_TESTO DA LEGGERE_

****************

Anche di recente gli organi di informazione hanno parlato di partita tuttora aperta, con una ipotesi prevalente ma non definitiva: dei tredici comuni componenti la Comunità montana reggiana i quattro cosiddetti del crinale (Busana, Collagna, Ligonchio e Ramiseto), già organizzati nell’Unione dell’alto Appennino, sarebbero orientati a proseguire così, mentre per i restanti nove si profilerebbe un’unica “grande unione”. Ma Toano e Villa Minozzo potrebbero anche smarcarsi per fare da sé; e vi è pure chi teorizza un maggior frazionamento, vale a dire unioni a dimensione più ridotta, tra comuni confinanti, ritenendole più adatte ad una gestione associata dei rispettivi servizi.
In un tale scenario di perdurante incertezza, stupisce e lascia francamente perplessi il fatto che i nostri amministratori, in mancanza di chiarezza sul dopo, abbiano deciso lo scioglimento di un ente che per decenni aveva simboleggiato l’unitarietà del territorio montano; e resta altresì un enigma perché mai durante il mandato 2004-2009 le forze politiche di maggioranza non abbiano mai voluto affrontare l’argomento in Consiglio comunitario, nonostante le ripetute ed insistenti richieste e sollecitazioni delle minoranze del tempo, che in proposito avevano espresso opinioni e formulato proposte con la dichiarata intenzione di poterle discutere e confrontare.

****************

_DATI DI PARTENZA_
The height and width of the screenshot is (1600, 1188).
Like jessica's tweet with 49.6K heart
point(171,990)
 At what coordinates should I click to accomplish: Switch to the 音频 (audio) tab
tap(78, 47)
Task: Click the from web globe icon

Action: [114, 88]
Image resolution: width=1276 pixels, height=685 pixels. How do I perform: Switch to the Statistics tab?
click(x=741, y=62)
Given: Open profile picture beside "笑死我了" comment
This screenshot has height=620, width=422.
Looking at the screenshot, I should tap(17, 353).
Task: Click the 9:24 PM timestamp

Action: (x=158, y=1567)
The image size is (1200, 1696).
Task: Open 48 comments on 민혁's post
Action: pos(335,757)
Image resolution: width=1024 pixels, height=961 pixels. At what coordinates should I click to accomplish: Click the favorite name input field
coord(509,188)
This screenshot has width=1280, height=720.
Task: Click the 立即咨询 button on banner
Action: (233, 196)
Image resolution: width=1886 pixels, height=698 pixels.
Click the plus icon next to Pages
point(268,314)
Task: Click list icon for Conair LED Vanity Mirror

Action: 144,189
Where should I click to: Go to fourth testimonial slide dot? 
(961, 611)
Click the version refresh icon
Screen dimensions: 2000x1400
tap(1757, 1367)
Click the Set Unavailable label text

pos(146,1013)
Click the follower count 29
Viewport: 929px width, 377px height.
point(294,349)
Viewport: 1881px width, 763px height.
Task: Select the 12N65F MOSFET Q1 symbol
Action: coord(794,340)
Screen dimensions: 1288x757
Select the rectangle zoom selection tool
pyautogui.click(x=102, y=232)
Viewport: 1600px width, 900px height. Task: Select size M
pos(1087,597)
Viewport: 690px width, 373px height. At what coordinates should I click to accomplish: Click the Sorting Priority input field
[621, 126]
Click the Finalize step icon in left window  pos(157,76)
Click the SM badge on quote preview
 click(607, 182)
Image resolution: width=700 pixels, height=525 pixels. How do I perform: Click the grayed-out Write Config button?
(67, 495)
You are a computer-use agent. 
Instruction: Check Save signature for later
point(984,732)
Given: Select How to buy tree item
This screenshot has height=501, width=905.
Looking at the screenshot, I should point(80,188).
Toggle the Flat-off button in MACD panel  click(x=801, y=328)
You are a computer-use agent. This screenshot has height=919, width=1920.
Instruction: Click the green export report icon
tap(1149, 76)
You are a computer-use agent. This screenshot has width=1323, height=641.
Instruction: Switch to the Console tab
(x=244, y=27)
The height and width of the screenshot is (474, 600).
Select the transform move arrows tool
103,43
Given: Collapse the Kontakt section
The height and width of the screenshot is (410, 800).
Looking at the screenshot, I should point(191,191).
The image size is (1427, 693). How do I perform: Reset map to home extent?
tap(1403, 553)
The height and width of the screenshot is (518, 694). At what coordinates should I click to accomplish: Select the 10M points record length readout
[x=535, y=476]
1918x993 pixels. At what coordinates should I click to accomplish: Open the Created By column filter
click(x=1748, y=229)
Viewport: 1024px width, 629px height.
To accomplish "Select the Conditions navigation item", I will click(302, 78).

****************

_CONSEGNA 1_
Riporta in CSV a due colonne, "richiesta" e "risposta", tutte le voci da quella che contiene "Viewport: 1024px width, 629px height." fino alla fine delle voci, estremi compresi. Metti una riga per ogni richiesta, con ciascun campo tra virgolette e gli a capo sostituiti da spazi.
_CONSEGNA 2_
Scrivi il seguito del testo sulla Comunità montana reggiana, a partire dal punto in cui si interrompe.
Il testo e le voci sono materiali distinti tra loro.

_RISPOSTA SCRITTA 1_
richiesta,risposta
"Viewport: 1024px width, 629px height. To accomplish ""Select the Conditions navigation item"",","I will click(302, 78)."

_RISPOSTA SCRITTA 2_
All’epoca la Regione Emilia-Romagna stava infatti elaborando la nuova normativa per il riordino territoriale e la razionalizzazione delle funzioni e sarebbe stato dunque il momento giusto per far sentire la propria voce in maniera “istituzionale”, fornendo un contributo di idee vagliate dal Consiglio comunitario; l’occasione andò purtroppo persa, verosimilmente perché la maggioranza non voleva in quel frangente acuire le proprie divisioni interne al riguardo, e rinunciò pertanto a confrontarsi con le altre componenti. Ma il problema che allora si volle inavvedutamente accantonare riemerge oggi con talune ulteriori complicanze.
Qualche elemento di retrospettiva può aiutarci ad inquadrare meglio il contesto e a ritrovare in qualche modo il bandolo della matassa.
Risale al dicembre 1971 la legge nazionale istitutiva delle comunità montane e i suoi principi furono in quegli anni travasati nelle diverse normative regionali, con il ben preciso scopo di ottenere il rilancio e la valorizzazione delle zone montane, tramite il conferimento di funzioni e il ricorso ad una pluralità di azioni socio-economiche volte a recuperare il divario e lo svantaggio rispetto ad altri ambiti territoriali.
Fin dalle sue origini la nostra Comunità montana ha saputo interpretare quello spirito vitale e sinergico, al punto che sulle grandi tematiche le forze politiche della montagna trovavano spesso posizioni unanimi, forse aiutate dal fatto che erano tutte rappresentate in giunta, cioè nell’organo esecutivo, pur con distinti ruoli. Le sedute consiliari erano per solito lunghe e dibattute ma sapevano arrivare al risultato.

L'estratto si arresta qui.